Introduction
11

 

 

INTRODUCTION

    

To
Karl Popper
René Thom
Heinz-Günter Wittmann
and Elmar Zeitler

 

 

 

The idea that the genetic code is only the first of a long series of organic codes was proposed for the first time in 1985 in the book The Semantic Theory of Evolution. Since then, the experimental scenario has changed considerably and the arguments in favour of other organic codes have increased, making it necessary to add a second volume to that first book. This volume, however, does not deal only with the existence of organic codes.
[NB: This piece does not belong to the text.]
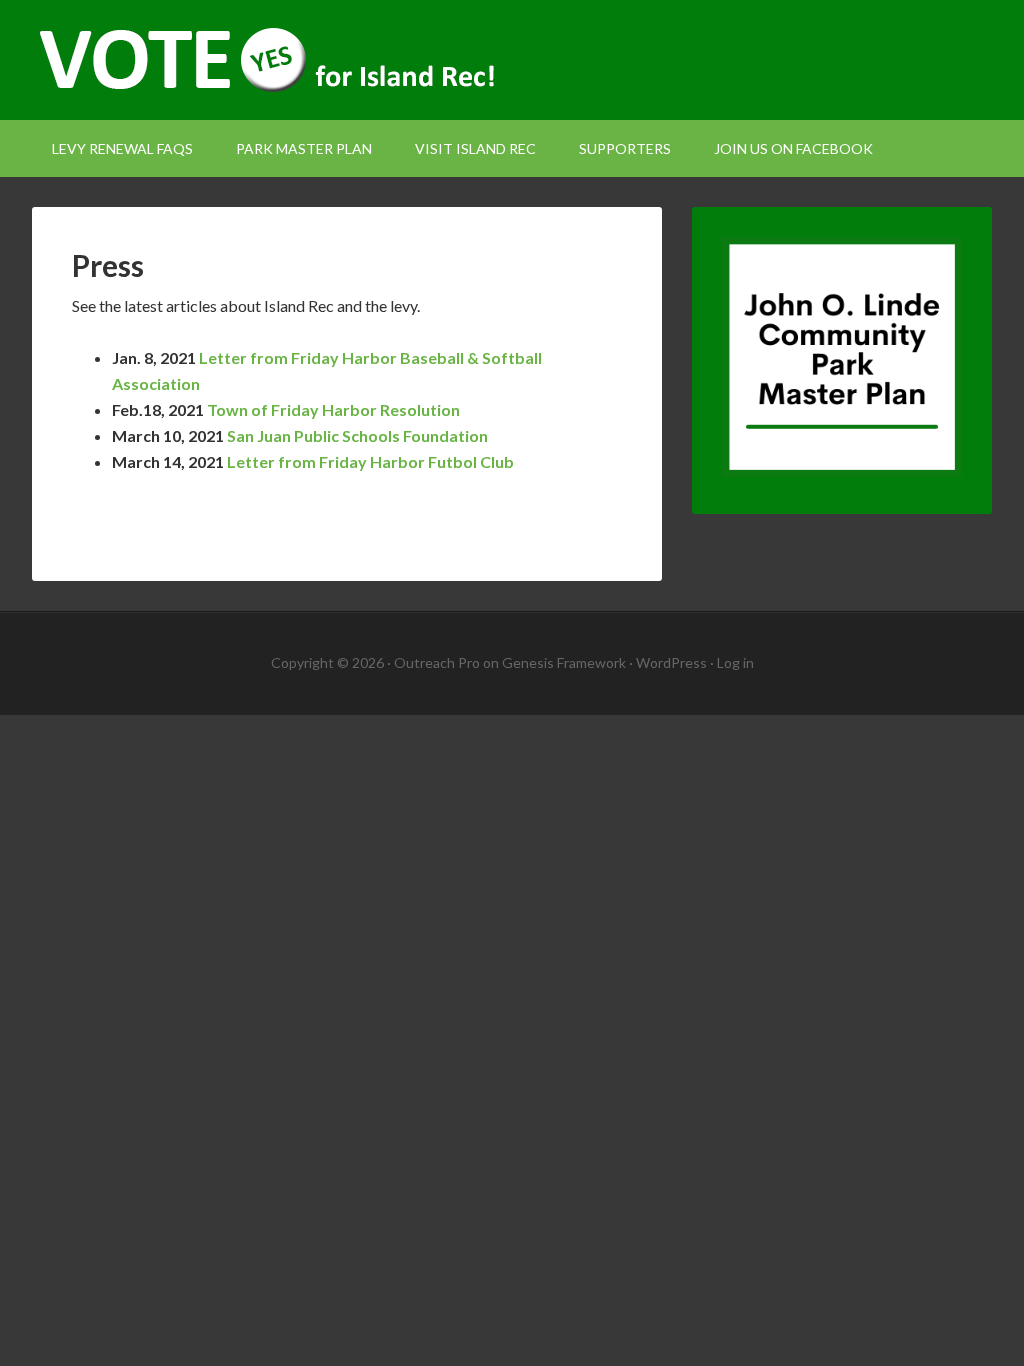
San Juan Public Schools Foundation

It also raises the problem of understanding why they exist, and to this purpose a mathematical model of epigenesis is proposed that becomes the starting point of a new approach to life that here is called semantic biology.
This book is the result of a scientific journey which started more than 25 years ago and is dedicated, with affection, to the four men which made it possible.
Karl Popper has been my most important spiritual referee because his pronouncement that the semantic theory of life “is revolutionary” gave me the strength to persevere.
René Thom has been the deus ex machina who actually put in print The Semantic Theory of Evolution and gave it an impressive imprimatur by writing its preface.
Heinz-Günter Wittmann and Elmar Zeitler allowed me to perform the experimental research which led me first to the concept of ribotype and then to a semantic model of life. It is from them that I learned what it takes to devote one’s life to an idea, and to risk everything to make it grow, even if all is bound to be for another generation of students. And in the end I realized that a new idea is all the more beautiful the greater is its power to convince one that it really belongs to the future.